*** Opening of Document extract ***

On Possible and Sustainable Futures
I’m neither pessimistic nor fatalistic by nature. That we should endeavor to soberly assess the way we have raised the planets temperature, destroyed thriving ecosystems for profit and compromised the biosphere with toxic chemicals; that we should critically evaluate whether our present political and economic systems are really capable of delivering us from the scourge of capitalist greed; that we should continue to resist fossil fuel, surveillance, war, and chemical corporations that put profit over people and the health of the planet—all of these latter efforts are both necessary and morally obligatory. But they are not, nor should they ever be considered as laying the groundwork for despair, pessimism or inertia. Quite the contrary.

*** Close of Document extract ***

| Task set |
- 1) From the passage on sustainable futures, return the text starting at "On Possible and" and ending at "Quite the contrary.".
- 2) List the kinds of corporations that the passage on sustainable futures says we should keep resisting.

*** Opening of Extracted material ***

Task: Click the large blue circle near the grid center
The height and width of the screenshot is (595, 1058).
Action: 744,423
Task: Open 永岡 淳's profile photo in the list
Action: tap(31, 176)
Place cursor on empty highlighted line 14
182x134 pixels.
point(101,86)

*** Close of Extracted material ***

| Replies |
- 1)
On Possible and Sustainable Futures
I’m neither pessimistic nor fatalistic by nature. That we should endeavor to soberly assess the way we have raised the planets temperature, destroyed thriving ecosystems for profit and compromised the biosphere with toxic chemicals; that we should critically evaluate whether our present political and economic systems are really capable of delivering us from the scourge of capitalist greed; that we should continue to resist fossil fuel, surveillance, war, and chemical corporations that put profit over people and the health of the planet—all of these latter efforts are both necessary and morally obligatory. But they are not, nor should they ever be considered as laying the groundwork for despair, pessimism or inertia. Quite the contrary.

- 2) fossil fuel, surveillance, war, chemical